Problem
Put the lines from the start of the items through the line containing "Task: Adjust the Day/Night Control slider", both included, into a JSON list of strings with one string per line. Leave out blank lines.

--------------------------------

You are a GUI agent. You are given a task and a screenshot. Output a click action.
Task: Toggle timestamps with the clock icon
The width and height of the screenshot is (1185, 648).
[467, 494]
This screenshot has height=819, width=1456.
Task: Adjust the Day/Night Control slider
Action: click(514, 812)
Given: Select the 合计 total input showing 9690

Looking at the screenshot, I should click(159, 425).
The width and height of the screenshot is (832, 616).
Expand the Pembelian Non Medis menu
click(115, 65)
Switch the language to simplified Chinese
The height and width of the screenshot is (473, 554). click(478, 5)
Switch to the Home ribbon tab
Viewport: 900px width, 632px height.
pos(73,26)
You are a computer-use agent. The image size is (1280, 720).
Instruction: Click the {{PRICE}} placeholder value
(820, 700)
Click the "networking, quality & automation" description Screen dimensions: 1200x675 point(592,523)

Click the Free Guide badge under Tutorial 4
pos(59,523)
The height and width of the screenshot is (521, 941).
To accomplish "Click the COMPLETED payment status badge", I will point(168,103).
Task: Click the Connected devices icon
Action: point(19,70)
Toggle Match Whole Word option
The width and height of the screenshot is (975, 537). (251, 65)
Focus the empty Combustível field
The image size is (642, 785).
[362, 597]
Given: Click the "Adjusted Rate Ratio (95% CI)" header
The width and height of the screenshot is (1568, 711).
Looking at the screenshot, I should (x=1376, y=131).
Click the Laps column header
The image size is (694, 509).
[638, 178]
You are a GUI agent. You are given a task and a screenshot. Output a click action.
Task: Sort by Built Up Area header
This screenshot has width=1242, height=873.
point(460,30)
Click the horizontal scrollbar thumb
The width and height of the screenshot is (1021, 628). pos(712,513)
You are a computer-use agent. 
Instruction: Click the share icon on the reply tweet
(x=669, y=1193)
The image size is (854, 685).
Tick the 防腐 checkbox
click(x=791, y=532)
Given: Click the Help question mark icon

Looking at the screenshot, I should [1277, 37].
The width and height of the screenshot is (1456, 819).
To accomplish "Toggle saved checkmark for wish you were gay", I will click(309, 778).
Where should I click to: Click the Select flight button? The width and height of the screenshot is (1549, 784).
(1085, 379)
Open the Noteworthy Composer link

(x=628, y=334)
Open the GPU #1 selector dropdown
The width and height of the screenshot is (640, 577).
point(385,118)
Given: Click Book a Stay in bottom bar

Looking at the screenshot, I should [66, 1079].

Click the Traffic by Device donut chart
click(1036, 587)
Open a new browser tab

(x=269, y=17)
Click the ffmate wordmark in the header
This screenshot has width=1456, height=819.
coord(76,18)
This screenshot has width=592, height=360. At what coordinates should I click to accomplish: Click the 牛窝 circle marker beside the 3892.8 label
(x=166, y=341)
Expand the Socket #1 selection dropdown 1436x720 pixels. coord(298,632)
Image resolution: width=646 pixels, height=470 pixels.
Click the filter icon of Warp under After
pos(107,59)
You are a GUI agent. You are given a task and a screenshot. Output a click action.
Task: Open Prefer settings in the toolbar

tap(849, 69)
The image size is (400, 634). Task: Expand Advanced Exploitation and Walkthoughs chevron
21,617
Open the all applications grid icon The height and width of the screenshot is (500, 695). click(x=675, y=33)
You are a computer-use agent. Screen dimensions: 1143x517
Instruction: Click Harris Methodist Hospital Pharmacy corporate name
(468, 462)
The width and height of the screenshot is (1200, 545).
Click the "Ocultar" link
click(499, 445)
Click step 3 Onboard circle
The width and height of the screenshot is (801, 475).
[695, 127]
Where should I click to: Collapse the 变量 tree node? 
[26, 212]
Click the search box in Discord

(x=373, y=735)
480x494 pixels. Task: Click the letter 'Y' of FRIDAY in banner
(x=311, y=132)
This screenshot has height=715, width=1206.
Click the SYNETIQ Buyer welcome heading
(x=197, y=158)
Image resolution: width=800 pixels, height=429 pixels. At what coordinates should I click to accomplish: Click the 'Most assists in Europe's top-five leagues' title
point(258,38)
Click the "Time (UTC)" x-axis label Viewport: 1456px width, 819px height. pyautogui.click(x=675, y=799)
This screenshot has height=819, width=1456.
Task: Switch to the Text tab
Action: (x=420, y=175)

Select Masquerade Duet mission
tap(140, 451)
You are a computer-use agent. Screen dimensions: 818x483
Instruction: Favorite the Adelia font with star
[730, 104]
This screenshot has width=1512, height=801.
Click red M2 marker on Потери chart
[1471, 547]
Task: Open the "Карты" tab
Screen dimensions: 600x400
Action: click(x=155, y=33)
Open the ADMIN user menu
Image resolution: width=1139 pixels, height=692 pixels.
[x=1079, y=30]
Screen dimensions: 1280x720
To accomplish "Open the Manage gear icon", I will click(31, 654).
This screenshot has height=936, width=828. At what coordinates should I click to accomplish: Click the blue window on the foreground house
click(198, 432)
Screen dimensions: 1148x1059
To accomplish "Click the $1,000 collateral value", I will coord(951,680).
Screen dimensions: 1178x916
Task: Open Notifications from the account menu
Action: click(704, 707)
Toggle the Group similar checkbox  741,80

--------------------------------

Output of the task
[
  "You are a GUI agent. You are given a task and a screenshot. Output a click action.",
  "Task: Toggle timestamps with the clock icon",
  "The width and height of the screenshot is (1185, 648).",
  "[467, 494]",
  "This screenshot has height=819, width=1456.",
  "Task: Adjust the Day/Night Control slider"
]